In the last few years, many researchers have paid increasing attention to the pore evolution of oil shale during sub-critical water or the super critical water extraction [15,16,17,18,19]. Mastalerz et al. [16] used low-pressure nitrogen adsorption measurements to analyze to study the pore characteristics of two shale samples with similar maturities but different total organic carbon (TOC) contents. Pour et al. [20] used the mercury intrusion method on shales to determine two fractal dimensions, pore volume and pore length. Some of the most widely used laboratory methods for measuring pore characteristic of oil shale include scanning electron microscope (SEM), N2 adsorption/desorption, and mercury intrusion porosimetry (MIP) [15,16,17,18,19,20,21,22]. However, these methods all have some limitations.
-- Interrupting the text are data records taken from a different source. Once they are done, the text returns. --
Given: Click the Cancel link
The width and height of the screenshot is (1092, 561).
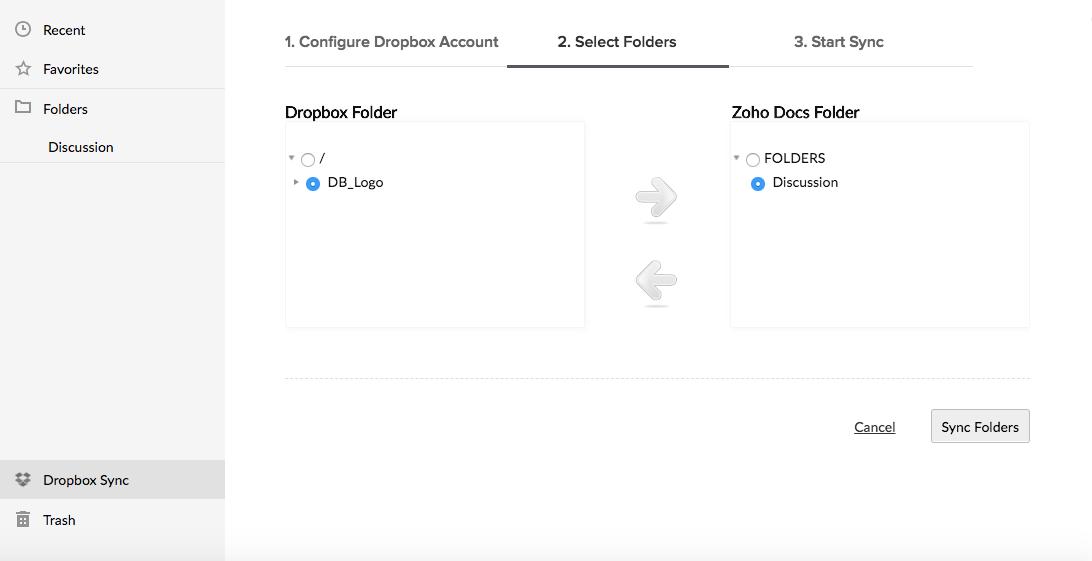Looking at the screenshot, I should 875,427.
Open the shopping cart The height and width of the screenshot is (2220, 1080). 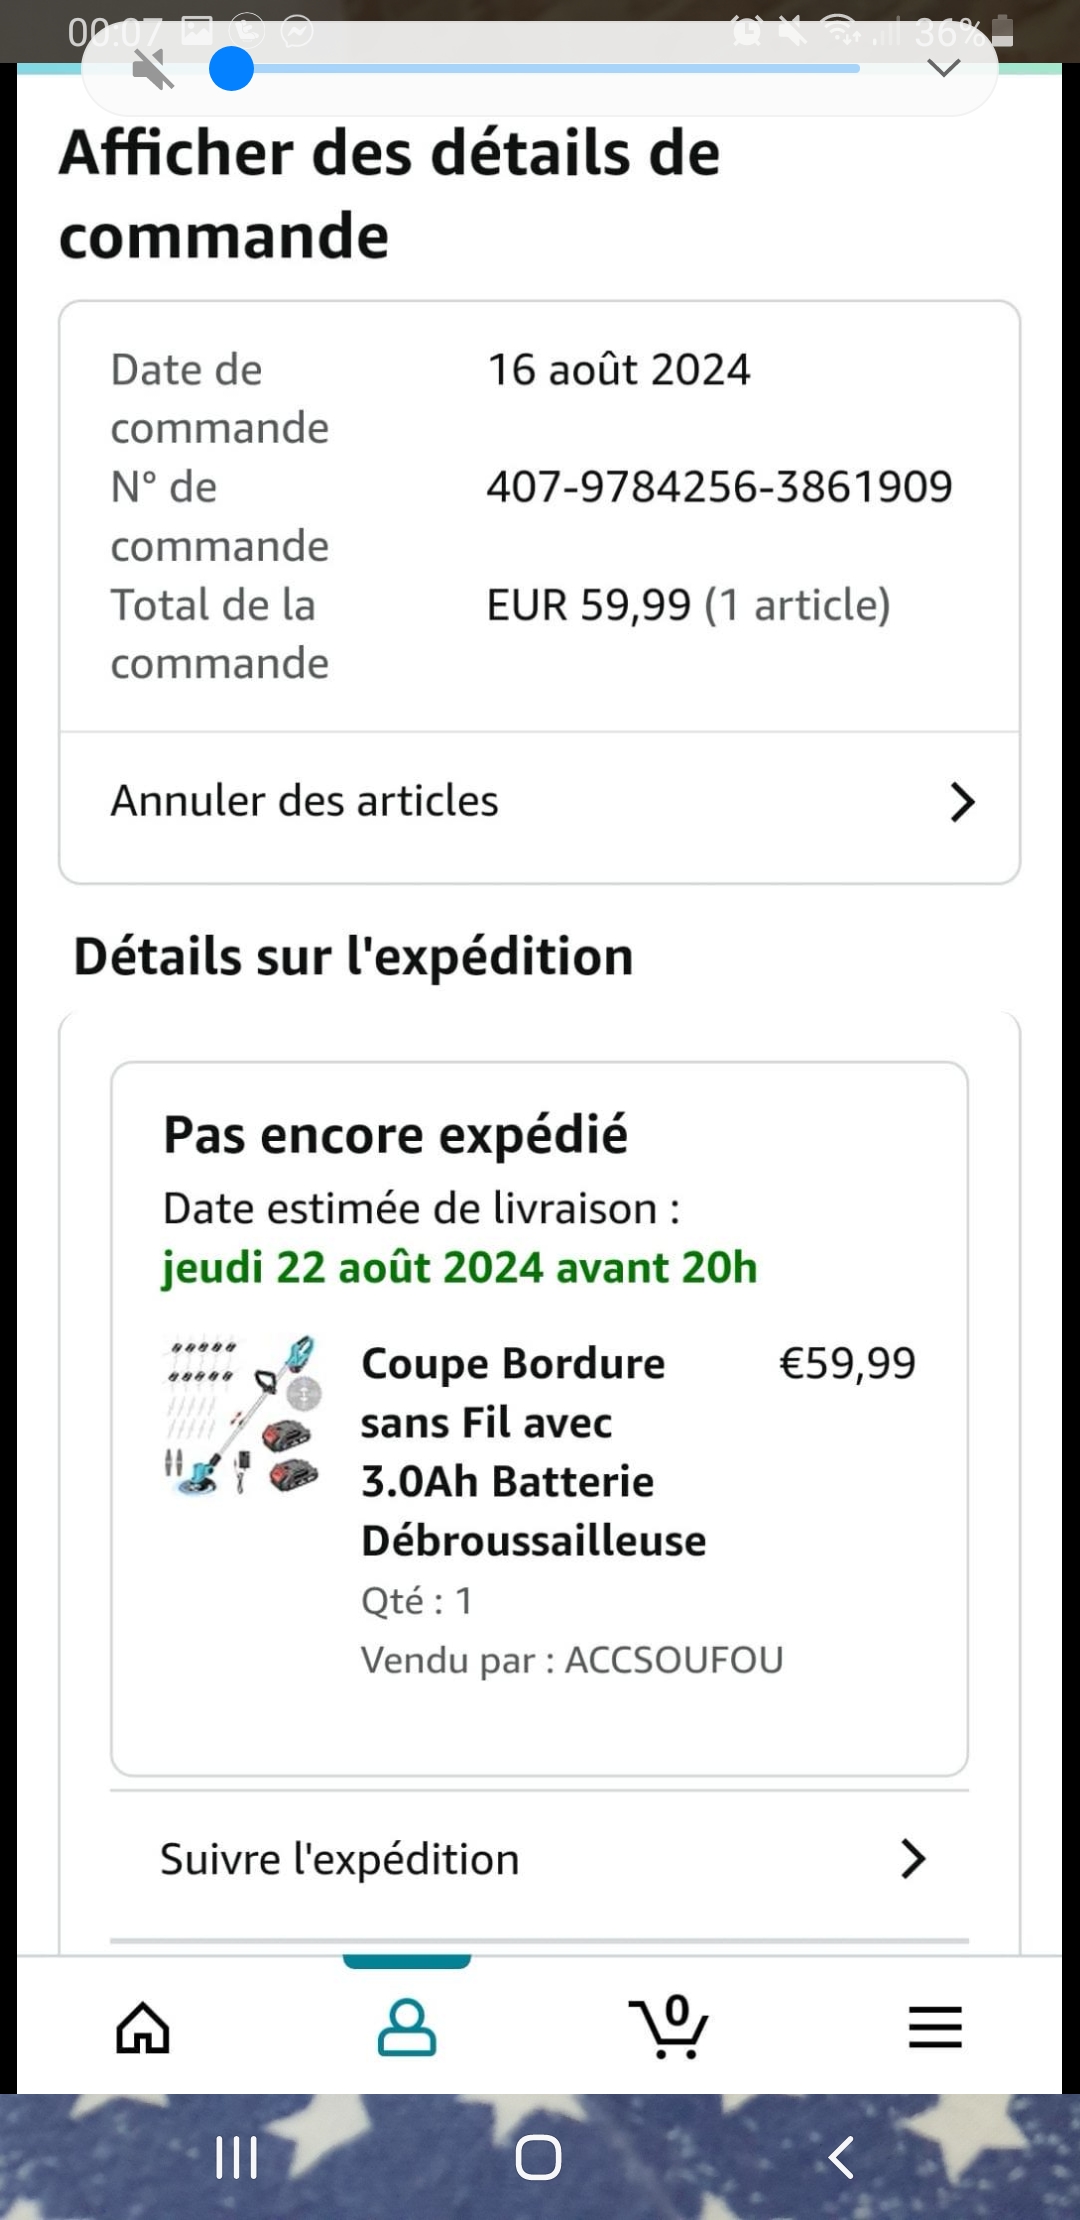point(670,2028)
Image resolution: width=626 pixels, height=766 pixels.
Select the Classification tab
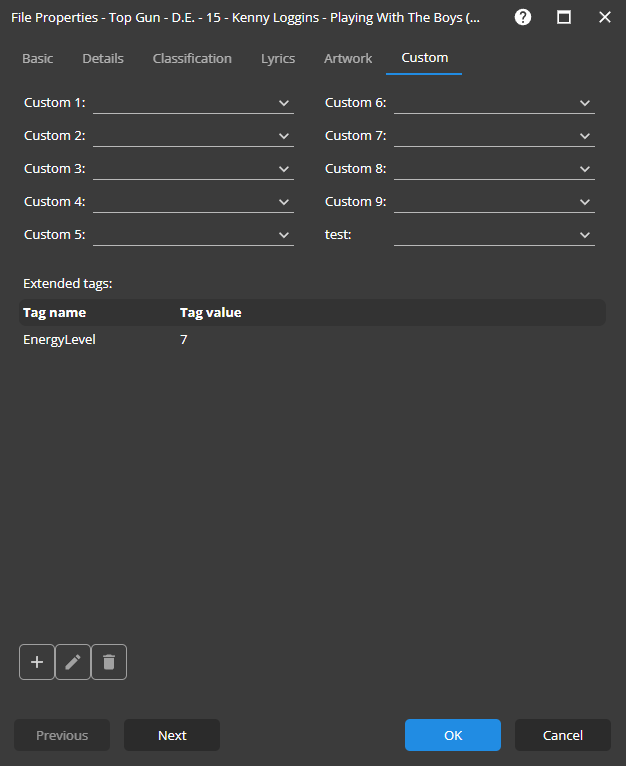coord(192,58)
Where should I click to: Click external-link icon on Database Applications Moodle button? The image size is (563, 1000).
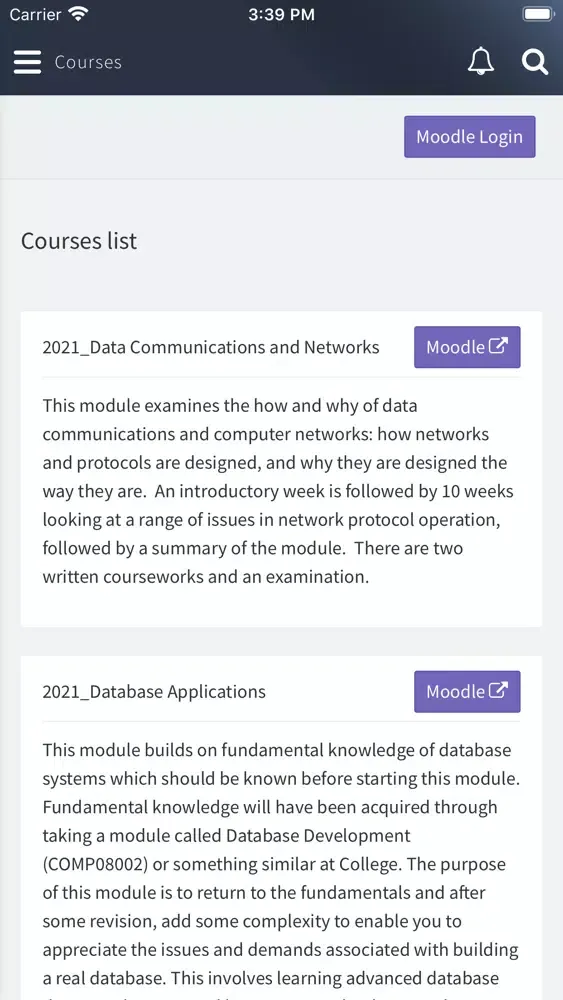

For example, in MIP, high-pressure intrusion by mercury may either distort the skeletal porous structure of samples [23] or reduce the amount of large pores due to the shielding effect of smaller pores [24]. Therefore, a nondestructive, accurate, and efficient method for measuring the pore characteristics of oil shale has become an urgent requirement.
Recently, the low-field nuclear magnetic resonance (NMR) technique, a fast, convenient and non-destructive detection method which has been widely used in porosity measurements and fine reservoir descriptions of shale in both laboratory and well logging [25,26,27,28,29], is improved to investigate and estimate the pore characteristics of reservoir rocks [30,31,32,33,34]. While, the application of the low-field NMR in the research of the pore evolution of oil shale during sub-critical water extraction has rarely been reported.
In this study, we simulated the in-situ mechanical state of oil shale samples using special grips and aimed to clarify the pore evolution of the oil shale samples during sub-critical water extraction. The samples were analyzed using SEM, N2 adsorption/desorption, and low-field NMR method.

2. Material and Methods

2.1. Samples

Huadian Basin is located along the Dunhua–Mishan fault zone in northeastern China, and it is an important oil-shale and coal-bearing basin. According to Sun et al. [35], these correspond to three 3rd order sequences. From bottom to top, the members (sequences) are: pyrite member (Sequence I), oil shale member (Sequence II), and carbonaceous shale member (Sequence III). The oil shale samples were collected from the 4th layer (within the depth of 70.0–60.0 m) of Dachengzi mine located in Huadian, Jilin Province of China. All samples were carefully packed and immediately sent to the laboratory. The fundamental characteristics of the oil shale samples are given in Table 1. Before sub-critical water extraction, oil shale samples were prepared as cylinders of 25 mm diameter and 30 mm height using a diamond wire saw machine (Taizhou Chenhong NC Equipment Manufacturing Ltd., Taizhou, China).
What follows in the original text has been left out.